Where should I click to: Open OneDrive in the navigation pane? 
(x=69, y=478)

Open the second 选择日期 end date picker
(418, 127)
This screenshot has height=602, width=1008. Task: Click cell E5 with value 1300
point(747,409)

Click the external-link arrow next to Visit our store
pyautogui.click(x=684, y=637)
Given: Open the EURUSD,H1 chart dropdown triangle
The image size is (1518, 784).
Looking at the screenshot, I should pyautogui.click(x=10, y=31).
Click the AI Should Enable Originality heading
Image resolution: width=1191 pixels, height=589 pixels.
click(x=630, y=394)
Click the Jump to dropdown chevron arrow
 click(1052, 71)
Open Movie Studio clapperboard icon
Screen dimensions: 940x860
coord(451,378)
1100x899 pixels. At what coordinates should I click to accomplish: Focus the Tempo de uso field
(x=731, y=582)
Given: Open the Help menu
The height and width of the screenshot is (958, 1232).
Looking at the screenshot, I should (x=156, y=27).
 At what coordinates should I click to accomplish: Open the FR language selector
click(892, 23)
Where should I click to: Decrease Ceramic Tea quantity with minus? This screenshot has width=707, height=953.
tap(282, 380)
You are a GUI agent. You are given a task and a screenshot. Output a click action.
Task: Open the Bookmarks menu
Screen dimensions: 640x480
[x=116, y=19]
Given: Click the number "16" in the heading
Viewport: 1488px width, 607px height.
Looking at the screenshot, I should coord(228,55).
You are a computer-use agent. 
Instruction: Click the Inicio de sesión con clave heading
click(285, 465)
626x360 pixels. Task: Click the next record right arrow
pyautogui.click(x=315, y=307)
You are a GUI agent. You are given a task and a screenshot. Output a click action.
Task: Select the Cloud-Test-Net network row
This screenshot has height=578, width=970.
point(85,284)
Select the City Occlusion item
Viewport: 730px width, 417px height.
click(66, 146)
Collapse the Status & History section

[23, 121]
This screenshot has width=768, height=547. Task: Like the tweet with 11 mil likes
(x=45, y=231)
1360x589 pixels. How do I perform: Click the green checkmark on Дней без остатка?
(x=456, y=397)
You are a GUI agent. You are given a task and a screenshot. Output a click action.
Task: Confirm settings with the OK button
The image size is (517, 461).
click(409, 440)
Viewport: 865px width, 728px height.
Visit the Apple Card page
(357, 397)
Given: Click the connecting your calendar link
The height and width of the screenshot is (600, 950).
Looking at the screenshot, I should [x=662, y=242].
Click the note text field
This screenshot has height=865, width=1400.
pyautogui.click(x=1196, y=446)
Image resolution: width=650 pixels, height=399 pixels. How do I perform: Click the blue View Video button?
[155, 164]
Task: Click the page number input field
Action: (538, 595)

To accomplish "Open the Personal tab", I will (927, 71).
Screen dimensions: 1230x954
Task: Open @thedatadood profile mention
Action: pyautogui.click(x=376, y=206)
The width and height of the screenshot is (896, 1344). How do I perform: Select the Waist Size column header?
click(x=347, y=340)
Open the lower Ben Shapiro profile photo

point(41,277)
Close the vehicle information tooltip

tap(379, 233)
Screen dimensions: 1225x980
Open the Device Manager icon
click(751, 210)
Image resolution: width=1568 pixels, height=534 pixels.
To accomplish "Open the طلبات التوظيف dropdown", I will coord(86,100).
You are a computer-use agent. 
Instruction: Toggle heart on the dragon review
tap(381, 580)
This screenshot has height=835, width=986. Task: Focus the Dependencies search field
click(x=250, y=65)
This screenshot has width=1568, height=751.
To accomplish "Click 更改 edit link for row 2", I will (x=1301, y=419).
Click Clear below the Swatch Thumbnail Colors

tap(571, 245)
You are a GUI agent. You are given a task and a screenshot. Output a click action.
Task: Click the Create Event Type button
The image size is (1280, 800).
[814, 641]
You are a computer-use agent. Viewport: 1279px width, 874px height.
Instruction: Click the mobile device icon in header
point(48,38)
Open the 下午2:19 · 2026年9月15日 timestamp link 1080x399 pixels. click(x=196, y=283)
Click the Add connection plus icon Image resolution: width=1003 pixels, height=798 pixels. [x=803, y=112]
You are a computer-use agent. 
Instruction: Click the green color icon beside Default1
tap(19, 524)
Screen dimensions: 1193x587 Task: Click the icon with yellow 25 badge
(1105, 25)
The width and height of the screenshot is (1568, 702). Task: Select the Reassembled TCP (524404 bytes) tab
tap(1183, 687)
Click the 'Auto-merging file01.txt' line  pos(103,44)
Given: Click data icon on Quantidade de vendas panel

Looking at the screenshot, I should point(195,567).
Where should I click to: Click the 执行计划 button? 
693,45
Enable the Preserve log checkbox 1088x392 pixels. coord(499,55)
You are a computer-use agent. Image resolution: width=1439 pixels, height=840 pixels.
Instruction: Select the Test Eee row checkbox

----------------

Without leaving anything out, repeat every entry shown above.

[RESPONSE TO THIS EXERCISE]
Where should I click to: Open OneDrive in the navigation pane? 
(x=69, y=478)

Open the second 选择日期 end date picker
(418, 127)
This screenshot has height=602, width=1008. Task: Click cell E5 with value 1300
point(747,409)

Click the external-link arrow next to Visit our store
pyautogui.click(x=684, y=637)
Given: Open the EURUSD,H1 chart dropdown triangle
The image size is (1518, 784).
Looking at the screenshot, I should pyautogui.click(x=10, y=31).
Click the AI Should Enable Originality heading
Image resolution: width=1191 pixels, height=589 pixels.
click(x=630, y=394)
Click the Jump to dropdown chevron arrow
 click(1052, 71)
Open Movie Studio clapperboard icon
Screen dimensions: 940x860
coord(451,378)
1100x899 pixels. At what coordinates should I click to accomplish: Focus the Tempo de uso field
(x=731, y=582)
Given: Open the Help menu
The height and width of the screenshot is (958, 1232).
Looking at the screenshot, I should (x=156, y=27).
 At what coordinates should I click to accomplish: Open the FR language selector
click(892, 23)
Where should I click to: Decrease Ceramic Tea quantity with minus? This screenshot has width=707, height=953.
tap(282, 380)
You are a GUI agent. You are given a task and a screenshot. Output a click action.
Task: Open the Bookmarks menu
Screen dimensions: 640x480
[x=116, y=19]
Given: Click the number "16" in the heading
Viewport: 1488px width, 607px height.
Looking at the screenshot, I should coord(228,55).
You are a computer-use agent. 
Instruction: Click the Inicio de sesión con clave heading
click(285, 465)
626x360 pixels. Task: Click the next record right arrow
pyautogui.click(x=315, y=307)
You are a GUI agent. You are given a task and a screenshot. Output a click action.
Task: Select the Cloud-Test-Net network row
This screenshot has height=578, width=970.
point(85,284)
Select the City Occlusion item
Viewport: 730px width, 417px height.
click(66, 146)
Collapse the Status & History section

[23, 121]
This screenshot has width=768, height=547. Task: Like the tweet with 11 mil likes
(x=45, y=231)
1360x589 pixels. How do I perform: Click the green checkmark on Дней без остатка?
(x=456, y=397)
You are a GUI agent. You are given a task and a screenshot. Output a click action.
Task: Confirm settings with the OK button
The image size is (517, 461).
click(409, 440)
Viewport: 865px width, 728px height.
Visit the Apple Card page
(357, 397)
Given: Click the connecting your calendar link
The height and width of the screenshot is (600, 950).
Looking at the screenshot, I should [x=662, y=242].
Click the note text field
This screenshot has height=865, width=1400.
pyautogui.click(x=1196, y=446)
Image resolution: width=650 pixels, height=399 pixels. How do I perform: Click the blue View Video button?
[155, 164]
Task: Click the page number input field
Action: (538, 595)

To accomplish "Open the Personal tab", I will (927, 71).
Screen dimensions: 1230x954
Task: Open @thedatadood profile mention
Action: pyautogui.click(x=376, y=206)
The width and height of the screenshot is (896, 1344). How do I perform: Select the Waist Size column header?
click(x=347, y=340)
Open the lower Ben Shapiro profile photo

point(41,277)
Close the vehicle information tooltip

tap(379, 233)
Screen dimensions: 1225x980
Open the Device Manager icon
click(751, 210)
Image resolution: width=1568 pixels, height=534 pixels.
To accomplish "Open the طلبات التوظيف dropdown", I will coord(86,100).
You are a computer-use agent. 
Instruction: Toggle heart on the dragon review
tap(381, 580)
This screenshot has height=835, width=986. Task: Focus the Dependencies search field
click(x=250, y=65)
This screenshot has width=1568, height=751.
To accomplish "Click 更改 edit link for row 2", I will (x=1301, y=419).
Click Clear below the Swatch Thumbnail Colors

tap(571, 245)
You are a GUI agent. You are given a task and a screenshot. Output a click action.
Task: Click the Create Event Type button
The image size is (1280, 800).
[814, 641]
You are a computer-use agent. Viewport: 1279px width, 874px height.
Instruction: Click the mobile device icon in header
point(48,38)
Open the 下午2:19 · 2026年9月15日 timestamp link 1080x399 pixels. click(x=196, y=283)
Click the Add connection plus icon Image resolution: width=1003 pixels, height=798 pixels. [x=803, y=112]
You are a computer-use agent. 
Instruction: Click the green color icon beside Default1
tap(19, 524)
Screen dimensions: 1193x587 Task: Click the icon with yellow 25 badge
(1105, 25)
The width and height of the screenshot is (1568, 702). Task: Select the Reassembled TCP (524404 bytes) tab
tap(1183, 687)
Click the 'Auto-merging file01.txt' line  pos(103,44)
Given: Click data icon on Quantidade de vendas panel

Looking at the screenshot, I should point(195,567).
Where should I click to: Click the 执行计划 button? 
693,45
Enable the Preserve log checkbox 1088x392 pixels. coord(499,55)
You are a computer-use agent. Image resolution: width=1439 pixels, height=840 pixels.
Instruction: Select the Test Eee row checkbox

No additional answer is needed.